It’s comments liek this that make you look like you’re arguing in bad faith. The Drow and Dragons are not comparable. WotC doesn’t own Dragons. WotC owns Drow.

I am not, though, and I feel I am being misunderstood, so let me start again.

The argument was:

Unicore wrote:
Pathfinder already included many dragons that were far removed from chromatic vs metallic dragons, they have a boat load of lore to develop with that before needing to worry about people saying “but these aren’t real dragons!” Or having WotC sue over cloud dragons.

And I expanded upon that point. Yes, there were a few types of dragons already included in Golarion. Imperial Dragons, Outer Dragons, Planar Dragons, Drakes, etc. These are plenty functional in setting and are different enough from Chromatic/Metallic Dragons that they won't risk OGL lawsuits. The question I posed was wondering why these don't become the new standard going forward, instead of the new types being created to essentially replace the Chromatic/Metallic Dragons, which Paizo themselves have stated that they will not be making any more stories with by fear of infringing OGL copyright?

Obviously, radical changes to the Drow are going to have backlash, since it seems like it's nothing but a money sink (due to poor reception/sales) and a bad publicity generator (due to the sheer complacency of the fandom), which is why I don't blame them for taking the opportunity to axe them.
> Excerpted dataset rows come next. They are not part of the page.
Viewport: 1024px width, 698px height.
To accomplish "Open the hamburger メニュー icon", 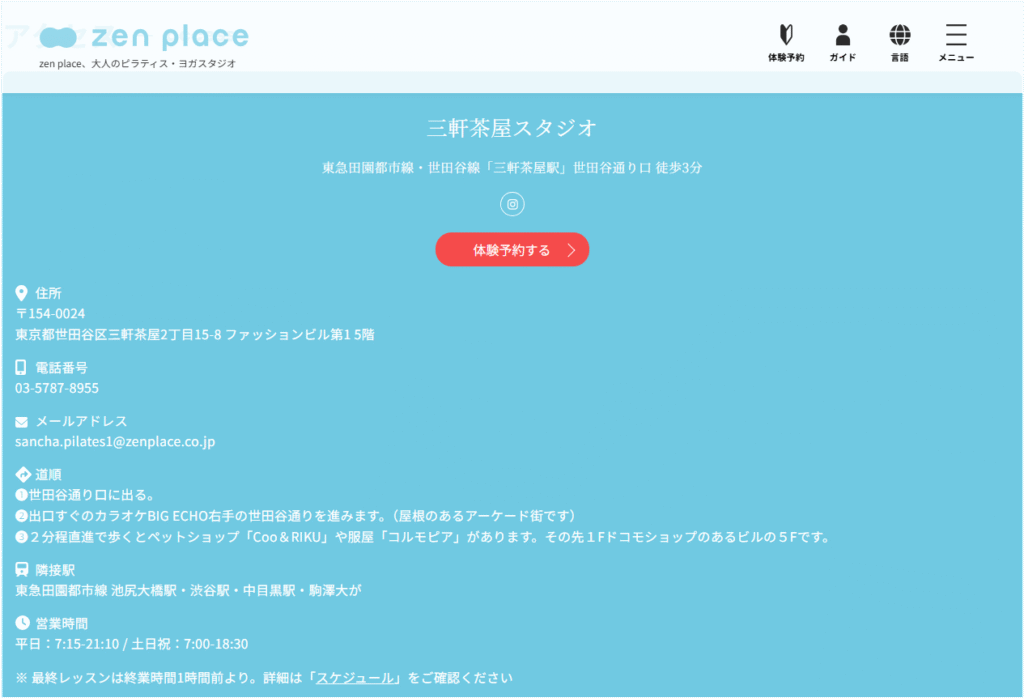I will [956, 36].
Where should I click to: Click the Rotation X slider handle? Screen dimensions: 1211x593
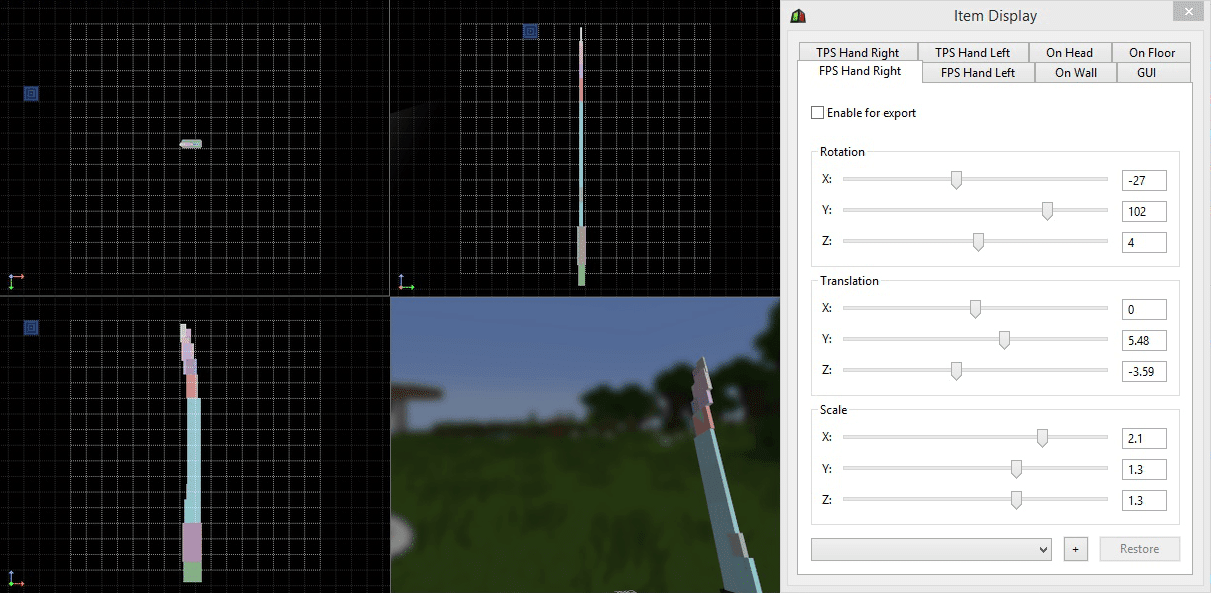[x=956, y=180]
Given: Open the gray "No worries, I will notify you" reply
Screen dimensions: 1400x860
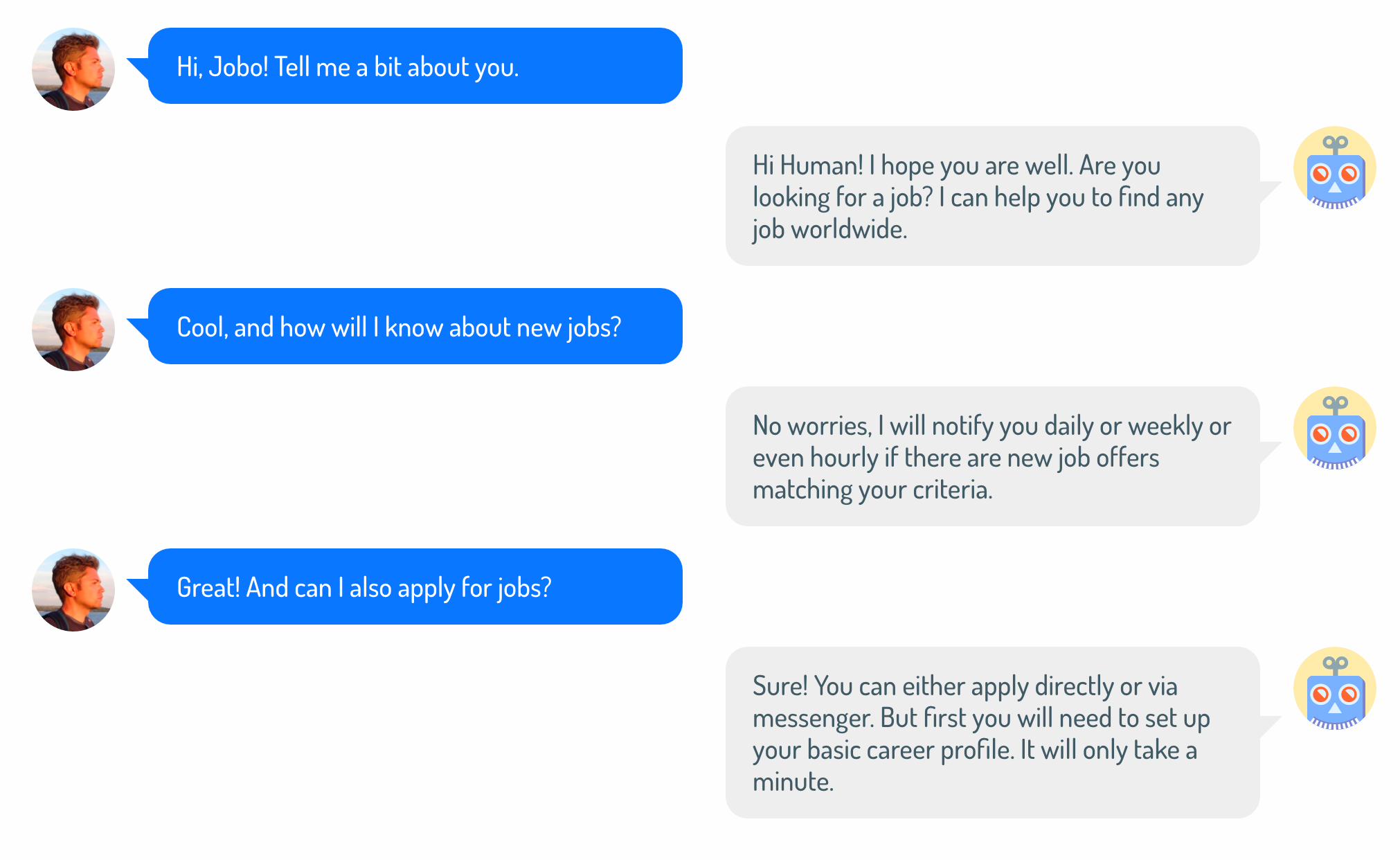Looking at the screenshot, I should coord(992,456).
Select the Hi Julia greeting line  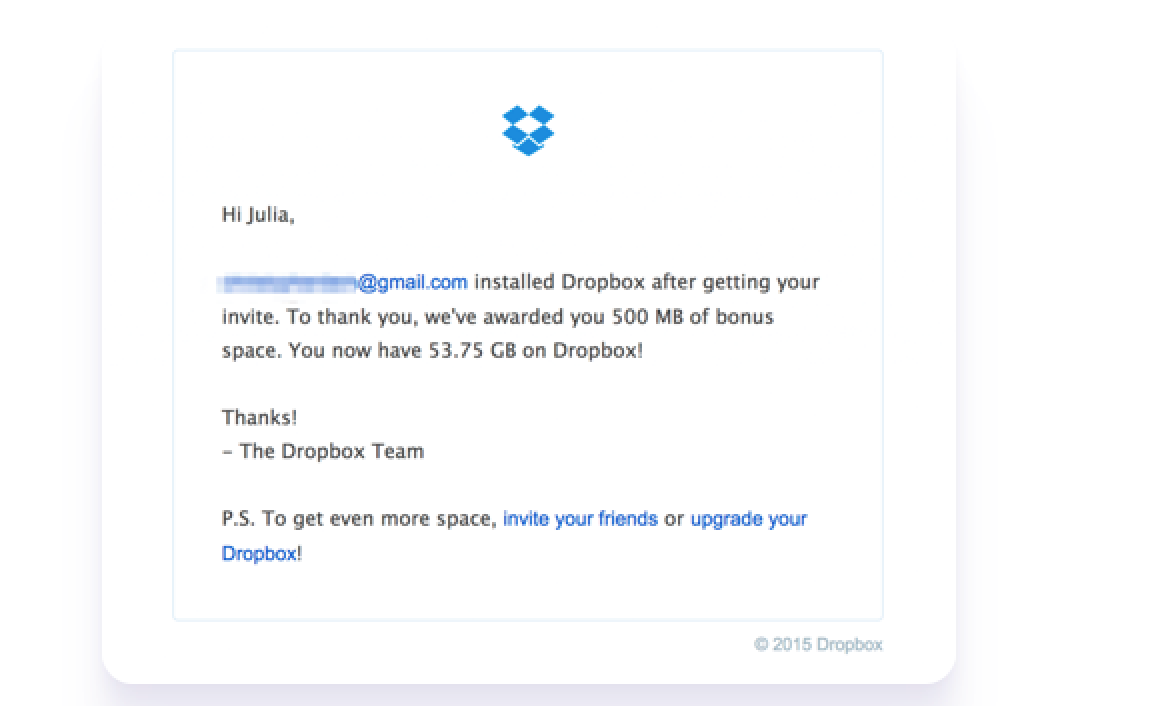tap(257, 214)
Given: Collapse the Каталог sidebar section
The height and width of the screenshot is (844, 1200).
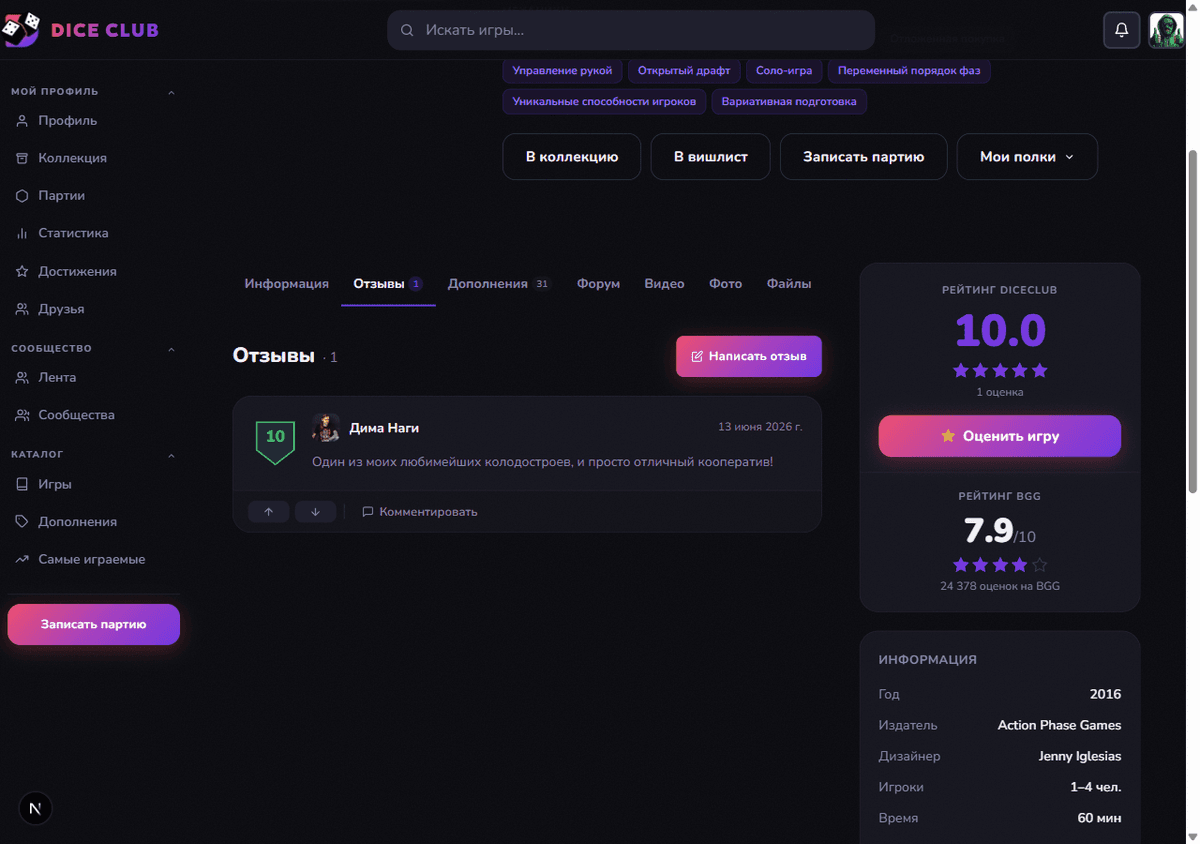Looking at the screenshot, I should pyautogui.click(x=171, y=455).
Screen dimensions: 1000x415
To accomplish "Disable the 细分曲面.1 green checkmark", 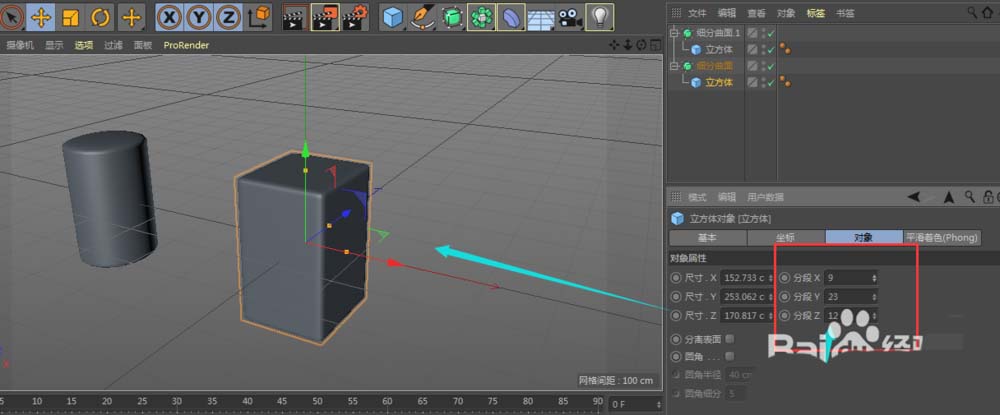I will click(771, 35).
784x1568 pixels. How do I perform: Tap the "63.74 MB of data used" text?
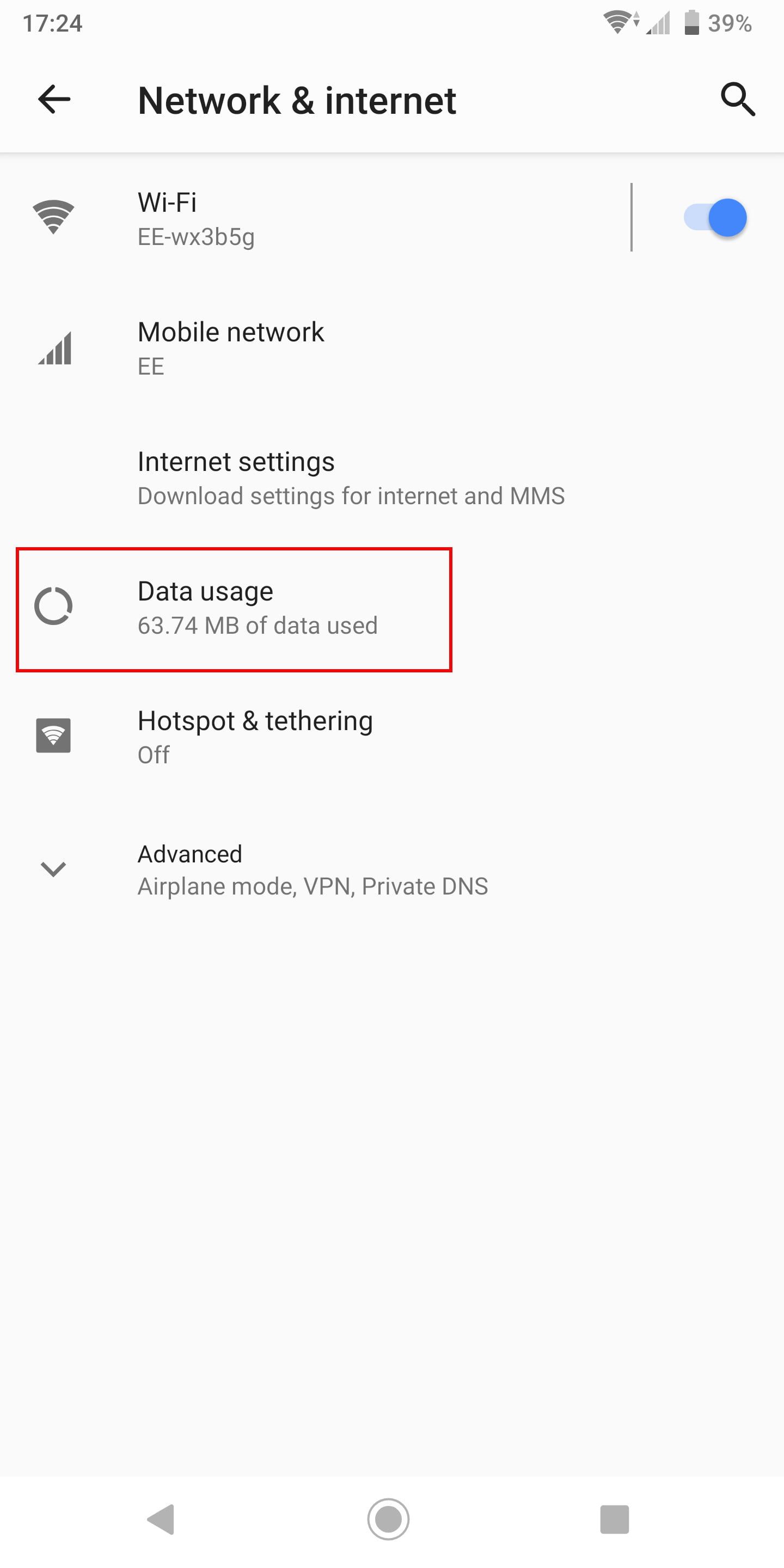(258, 626)
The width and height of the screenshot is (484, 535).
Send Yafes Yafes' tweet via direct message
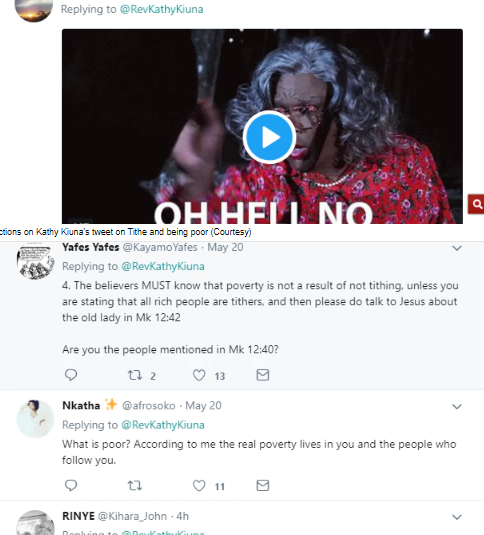pyautogui.click(x=263, y=375)
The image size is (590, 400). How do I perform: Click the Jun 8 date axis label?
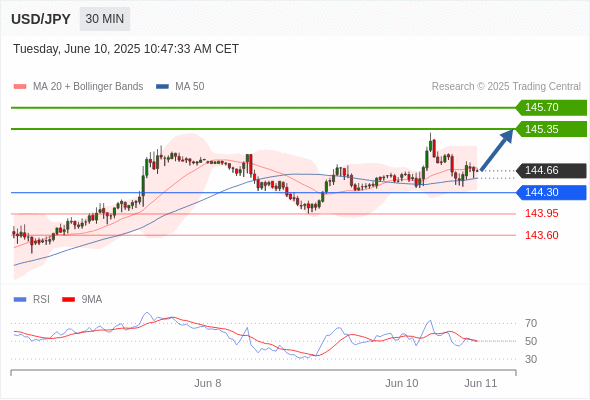(x=208, y=383)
All I'm saying is that 1. This wasn't the reasoning provided to us as to why they were axed, which would make more sense to me personally, and 2. I understand the outrage behind the decision since it's not treating other OGL monsters in the same way, even if by necessity it's not going to, especially since the assumption was "No OGL under any circumstance." Not "Tweak OGL content enough and it works."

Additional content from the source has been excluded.